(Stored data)
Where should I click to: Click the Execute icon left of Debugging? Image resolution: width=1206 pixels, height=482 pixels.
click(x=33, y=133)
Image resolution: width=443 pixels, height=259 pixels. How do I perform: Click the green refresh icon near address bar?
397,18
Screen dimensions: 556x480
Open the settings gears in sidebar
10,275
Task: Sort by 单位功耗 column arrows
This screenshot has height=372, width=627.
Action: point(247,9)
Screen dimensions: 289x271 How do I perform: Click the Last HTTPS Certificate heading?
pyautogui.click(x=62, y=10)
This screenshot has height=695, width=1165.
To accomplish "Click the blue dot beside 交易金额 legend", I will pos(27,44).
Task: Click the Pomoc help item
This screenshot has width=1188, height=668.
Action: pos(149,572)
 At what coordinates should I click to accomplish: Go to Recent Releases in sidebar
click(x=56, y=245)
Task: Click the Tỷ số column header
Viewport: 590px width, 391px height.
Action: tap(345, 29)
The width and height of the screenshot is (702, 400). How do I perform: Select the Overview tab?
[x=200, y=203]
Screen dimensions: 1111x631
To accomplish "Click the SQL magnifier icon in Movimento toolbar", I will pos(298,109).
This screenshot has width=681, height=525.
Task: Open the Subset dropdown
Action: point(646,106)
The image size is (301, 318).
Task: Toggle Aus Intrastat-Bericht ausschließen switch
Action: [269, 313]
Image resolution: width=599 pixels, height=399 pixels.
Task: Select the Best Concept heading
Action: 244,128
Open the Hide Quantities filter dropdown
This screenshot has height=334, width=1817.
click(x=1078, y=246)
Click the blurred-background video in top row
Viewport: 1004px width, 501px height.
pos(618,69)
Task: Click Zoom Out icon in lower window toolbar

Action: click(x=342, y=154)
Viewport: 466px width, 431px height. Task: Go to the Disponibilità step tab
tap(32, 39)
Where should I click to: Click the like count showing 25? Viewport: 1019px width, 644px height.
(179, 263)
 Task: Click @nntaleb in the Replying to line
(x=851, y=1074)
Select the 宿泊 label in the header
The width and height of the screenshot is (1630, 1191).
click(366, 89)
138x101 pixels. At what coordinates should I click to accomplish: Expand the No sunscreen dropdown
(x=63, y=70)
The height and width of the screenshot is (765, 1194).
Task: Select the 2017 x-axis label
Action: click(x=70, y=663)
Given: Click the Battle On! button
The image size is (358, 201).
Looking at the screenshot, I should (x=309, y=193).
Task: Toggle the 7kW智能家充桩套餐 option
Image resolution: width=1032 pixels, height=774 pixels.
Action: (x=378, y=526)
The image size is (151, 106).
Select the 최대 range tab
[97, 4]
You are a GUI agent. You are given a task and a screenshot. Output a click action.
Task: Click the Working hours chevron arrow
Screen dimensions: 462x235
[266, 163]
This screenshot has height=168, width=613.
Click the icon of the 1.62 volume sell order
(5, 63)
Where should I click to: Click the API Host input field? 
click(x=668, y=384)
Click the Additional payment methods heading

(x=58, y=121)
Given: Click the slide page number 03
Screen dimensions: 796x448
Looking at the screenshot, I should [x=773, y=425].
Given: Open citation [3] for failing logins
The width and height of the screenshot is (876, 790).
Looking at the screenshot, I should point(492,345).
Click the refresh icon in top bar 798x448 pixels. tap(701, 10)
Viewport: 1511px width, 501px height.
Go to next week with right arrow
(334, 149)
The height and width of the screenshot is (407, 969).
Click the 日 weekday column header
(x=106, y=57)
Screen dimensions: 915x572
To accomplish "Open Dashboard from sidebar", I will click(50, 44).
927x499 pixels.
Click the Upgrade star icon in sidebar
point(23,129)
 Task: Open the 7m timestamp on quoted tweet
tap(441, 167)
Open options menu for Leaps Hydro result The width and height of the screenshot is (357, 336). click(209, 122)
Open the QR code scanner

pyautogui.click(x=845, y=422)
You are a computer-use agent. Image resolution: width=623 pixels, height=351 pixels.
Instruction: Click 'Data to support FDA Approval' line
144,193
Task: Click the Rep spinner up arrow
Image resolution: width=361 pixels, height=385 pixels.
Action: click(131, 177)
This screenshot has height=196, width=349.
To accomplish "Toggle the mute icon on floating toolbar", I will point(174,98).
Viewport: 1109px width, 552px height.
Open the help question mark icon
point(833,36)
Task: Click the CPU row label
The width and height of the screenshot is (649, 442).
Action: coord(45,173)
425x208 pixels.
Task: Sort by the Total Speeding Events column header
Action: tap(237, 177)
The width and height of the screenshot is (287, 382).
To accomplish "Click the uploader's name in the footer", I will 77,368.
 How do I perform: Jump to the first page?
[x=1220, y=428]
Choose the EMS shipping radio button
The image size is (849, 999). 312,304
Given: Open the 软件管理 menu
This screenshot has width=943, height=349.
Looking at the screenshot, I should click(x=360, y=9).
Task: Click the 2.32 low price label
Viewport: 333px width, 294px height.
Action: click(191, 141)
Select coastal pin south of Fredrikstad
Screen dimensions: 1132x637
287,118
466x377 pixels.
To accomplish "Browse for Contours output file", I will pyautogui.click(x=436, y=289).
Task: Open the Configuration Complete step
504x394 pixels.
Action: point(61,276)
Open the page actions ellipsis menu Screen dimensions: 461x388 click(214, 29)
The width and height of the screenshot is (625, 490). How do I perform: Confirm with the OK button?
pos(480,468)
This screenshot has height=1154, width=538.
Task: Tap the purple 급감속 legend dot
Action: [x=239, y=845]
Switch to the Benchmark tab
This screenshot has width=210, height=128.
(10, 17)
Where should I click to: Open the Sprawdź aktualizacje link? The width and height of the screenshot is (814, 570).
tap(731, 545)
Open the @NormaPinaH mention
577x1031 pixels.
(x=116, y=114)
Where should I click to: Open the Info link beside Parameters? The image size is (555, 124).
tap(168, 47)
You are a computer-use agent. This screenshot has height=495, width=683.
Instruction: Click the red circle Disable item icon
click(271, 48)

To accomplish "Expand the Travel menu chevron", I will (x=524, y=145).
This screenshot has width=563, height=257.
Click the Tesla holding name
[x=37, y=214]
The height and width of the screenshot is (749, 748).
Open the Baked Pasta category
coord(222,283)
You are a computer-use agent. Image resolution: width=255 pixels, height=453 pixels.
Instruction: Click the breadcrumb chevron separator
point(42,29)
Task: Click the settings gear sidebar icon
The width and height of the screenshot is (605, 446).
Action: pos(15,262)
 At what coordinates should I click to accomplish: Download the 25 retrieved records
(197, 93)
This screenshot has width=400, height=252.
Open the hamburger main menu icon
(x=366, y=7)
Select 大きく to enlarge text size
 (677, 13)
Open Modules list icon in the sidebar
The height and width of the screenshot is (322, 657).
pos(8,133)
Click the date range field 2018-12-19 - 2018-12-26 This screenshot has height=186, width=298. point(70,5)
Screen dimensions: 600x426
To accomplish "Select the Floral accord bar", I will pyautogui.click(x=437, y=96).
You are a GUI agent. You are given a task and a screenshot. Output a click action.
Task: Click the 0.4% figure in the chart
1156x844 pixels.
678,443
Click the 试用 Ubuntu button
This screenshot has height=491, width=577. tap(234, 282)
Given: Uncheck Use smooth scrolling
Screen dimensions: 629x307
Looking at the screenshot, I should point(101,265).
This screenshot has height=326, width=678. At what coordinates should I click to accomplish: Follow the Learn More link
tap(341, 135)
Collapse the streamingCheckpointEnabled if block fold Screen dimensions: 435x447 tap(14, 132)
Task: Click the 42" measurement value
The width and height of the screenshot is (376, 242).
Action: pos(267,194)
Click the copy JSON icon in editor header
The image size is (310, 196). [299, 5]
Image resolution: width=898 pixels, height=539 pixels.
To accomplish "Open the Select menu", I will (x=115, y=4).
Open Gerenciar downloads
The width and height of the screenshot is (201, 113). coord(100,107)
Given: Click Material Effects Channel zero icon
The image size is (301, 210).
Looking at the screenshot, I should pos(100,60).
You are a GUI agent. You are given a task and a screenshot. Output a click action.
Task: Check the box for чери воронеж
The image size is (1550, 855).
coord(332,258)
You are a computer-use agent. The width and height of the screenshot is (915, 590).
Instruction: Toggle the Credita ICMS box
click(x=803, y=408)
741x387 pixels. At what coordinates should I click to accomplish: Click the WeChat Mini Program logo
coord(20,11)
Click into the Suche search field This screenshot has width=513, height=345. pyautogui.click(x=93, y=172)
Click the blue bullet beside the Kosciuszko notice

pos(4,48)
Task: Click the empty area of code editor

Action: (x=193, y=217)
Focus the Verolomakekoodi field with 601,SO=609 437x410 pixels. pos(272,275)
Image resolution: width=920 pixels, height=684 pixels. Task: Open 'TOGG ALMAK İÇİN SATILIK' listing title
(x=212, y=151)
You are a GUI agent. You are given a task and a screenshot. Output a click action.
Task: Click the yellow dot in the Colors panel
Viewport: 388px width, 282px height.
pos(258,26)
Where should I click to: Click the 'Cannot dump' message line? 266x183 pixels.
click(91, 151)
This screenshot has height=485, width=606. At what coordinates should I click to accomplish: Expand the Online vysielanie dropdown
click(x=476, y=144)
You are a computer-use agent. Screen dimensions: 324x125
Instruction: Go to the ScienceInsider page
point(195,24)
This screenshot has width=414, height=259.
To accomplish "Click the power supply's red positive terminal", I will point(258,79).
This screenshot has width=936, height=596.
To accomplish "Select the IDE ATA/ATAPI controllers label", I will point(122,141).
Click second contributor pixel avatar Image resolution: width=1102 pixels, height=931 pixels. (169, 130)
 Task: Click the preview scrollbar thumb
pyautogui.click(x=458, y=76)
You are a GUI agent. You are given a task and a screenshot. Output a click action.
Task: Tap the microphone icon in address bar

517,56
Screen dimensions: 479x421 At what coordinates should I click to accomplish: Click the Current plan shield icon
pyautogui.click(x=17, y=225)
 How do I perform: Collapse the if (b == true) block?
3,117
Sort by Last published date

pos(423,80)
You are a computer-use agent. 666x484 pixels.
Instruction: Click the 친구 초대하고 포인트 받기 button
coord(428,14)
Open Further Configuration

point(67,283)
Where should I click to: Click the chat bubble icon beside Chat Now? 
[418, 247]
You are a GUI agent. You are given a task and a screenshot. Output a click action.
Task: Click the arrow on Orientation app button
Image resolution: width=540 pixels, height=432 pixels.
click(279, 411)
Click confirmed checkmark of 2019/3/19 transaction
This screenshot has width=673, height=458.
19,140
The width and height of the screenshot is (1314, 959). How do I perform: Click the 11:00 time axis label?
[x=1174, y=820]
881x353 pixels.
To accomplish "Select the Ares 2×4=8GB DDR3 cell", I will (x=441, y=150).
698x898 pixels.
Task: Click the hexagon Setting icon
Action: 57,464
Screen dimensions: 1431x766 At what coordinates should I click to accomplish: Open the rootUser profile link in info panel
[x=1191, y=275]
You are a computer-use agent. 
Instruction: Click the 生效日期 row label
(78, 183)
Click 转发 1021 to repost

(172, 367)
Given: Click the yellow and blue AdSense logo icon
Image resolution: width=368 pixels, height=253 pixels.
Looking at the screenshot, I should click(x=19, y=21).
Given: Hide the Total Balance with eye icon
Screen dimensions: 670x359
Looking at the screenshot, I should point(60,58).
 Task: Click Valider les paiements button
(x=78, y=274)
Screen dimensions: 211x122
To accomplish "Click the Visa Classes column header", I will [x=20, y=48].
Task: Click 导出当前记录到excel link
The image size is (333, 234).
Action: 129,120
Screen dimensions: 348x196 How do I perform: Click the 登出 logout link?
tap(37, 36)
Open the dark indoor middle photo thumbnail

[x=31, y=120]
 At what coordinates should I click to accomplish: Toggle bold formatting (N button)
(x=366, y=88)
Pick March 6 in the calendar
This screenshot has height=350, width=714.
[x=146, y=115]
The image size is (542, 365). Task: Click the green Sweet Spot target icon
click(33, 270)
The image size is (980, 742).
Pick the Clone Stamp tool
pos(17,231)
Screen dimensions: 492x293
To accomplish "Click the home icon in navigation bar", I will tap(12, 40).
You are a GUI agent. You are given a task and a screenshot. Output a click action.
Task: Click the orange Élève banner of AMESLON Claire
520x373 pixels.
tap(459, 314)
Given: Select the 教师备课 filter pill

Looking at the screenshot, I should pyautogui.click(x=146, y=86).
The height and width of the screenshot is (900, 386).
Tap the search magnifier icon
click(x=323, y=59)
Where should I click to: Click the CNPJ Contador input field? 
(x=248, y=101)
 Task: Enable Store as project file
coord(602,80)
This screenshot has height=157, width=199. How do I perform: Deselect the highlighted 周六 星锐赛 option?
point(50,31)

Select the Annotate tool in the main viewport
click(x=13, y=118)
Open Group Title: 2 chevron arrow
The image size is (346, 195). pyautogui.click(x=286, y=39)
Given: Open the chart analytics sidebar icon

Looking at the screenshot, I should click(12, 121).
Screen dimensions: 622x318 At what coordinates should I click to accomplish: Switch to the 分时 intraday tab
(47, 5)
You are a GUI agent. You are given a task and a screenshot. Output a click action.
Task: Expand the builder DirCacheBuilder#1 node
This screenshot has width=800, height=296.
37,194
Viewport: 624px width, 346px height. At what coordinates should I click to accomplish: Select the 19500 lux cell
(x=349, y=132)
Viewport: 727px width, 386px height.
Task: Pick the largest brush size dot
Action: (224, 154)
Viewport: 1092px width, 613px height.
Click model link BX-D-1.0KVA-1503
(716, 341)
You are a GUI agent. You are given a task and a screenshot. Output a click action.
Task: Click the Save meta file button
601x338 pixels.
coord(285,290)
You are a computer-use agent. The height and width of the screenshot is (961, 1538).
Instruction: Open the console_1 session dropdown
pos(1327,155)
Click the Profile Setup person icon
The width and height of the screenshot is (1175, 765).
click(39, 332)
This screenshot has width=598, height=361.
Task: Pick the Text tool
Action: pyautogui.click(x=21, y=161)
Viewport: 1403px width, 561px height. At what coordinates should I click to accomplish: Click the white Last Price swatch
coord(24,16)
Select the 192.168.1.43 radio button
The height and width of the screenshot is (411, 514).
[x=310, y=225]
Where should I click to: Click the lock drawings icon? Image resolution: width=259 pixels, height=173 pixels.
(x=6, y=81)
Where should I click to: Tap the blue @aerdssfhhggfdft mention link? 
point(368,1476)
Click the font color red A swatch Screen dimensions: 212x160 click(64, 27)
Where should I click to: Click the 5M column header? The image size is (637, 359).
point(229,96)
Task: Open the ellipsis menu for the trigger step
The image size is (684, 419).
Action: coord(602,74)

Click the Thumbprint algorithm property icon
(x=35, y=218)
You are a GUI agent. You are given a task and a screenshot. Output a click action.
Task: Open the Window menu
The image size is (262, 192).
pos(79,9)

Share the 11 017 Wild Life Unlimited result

▶ **EXERCISE PROMPT**
Using the records above, output exactly the lines from the one containing "Where should I click to: Tap" through the last line, and no others.

▶ **SOLVED PROBLEM**
Where should I click to: Tap the blue @aerdssfhhggfdft mention link? 
point(368,1476)
Click the font color red A swatch Screen dimensions: 212x160 click(64, 27)
Where should I click to: Click the 5M column header? The image size is (637, 359).
point(229,96)
Task: Open the ellipsis menu for the trigger step
The image size is (684, 419).
Action: coord(602,74)

Click the Thumbprint algorithm property icon
(x=35, y=218)
You are a GUI agent. You are given a task and a screenshot. Output a click action.
Task: Open the Window menu
The image size is (262, 192).
pos(79,9)

Share the 11 017 Wild Life Unlimited result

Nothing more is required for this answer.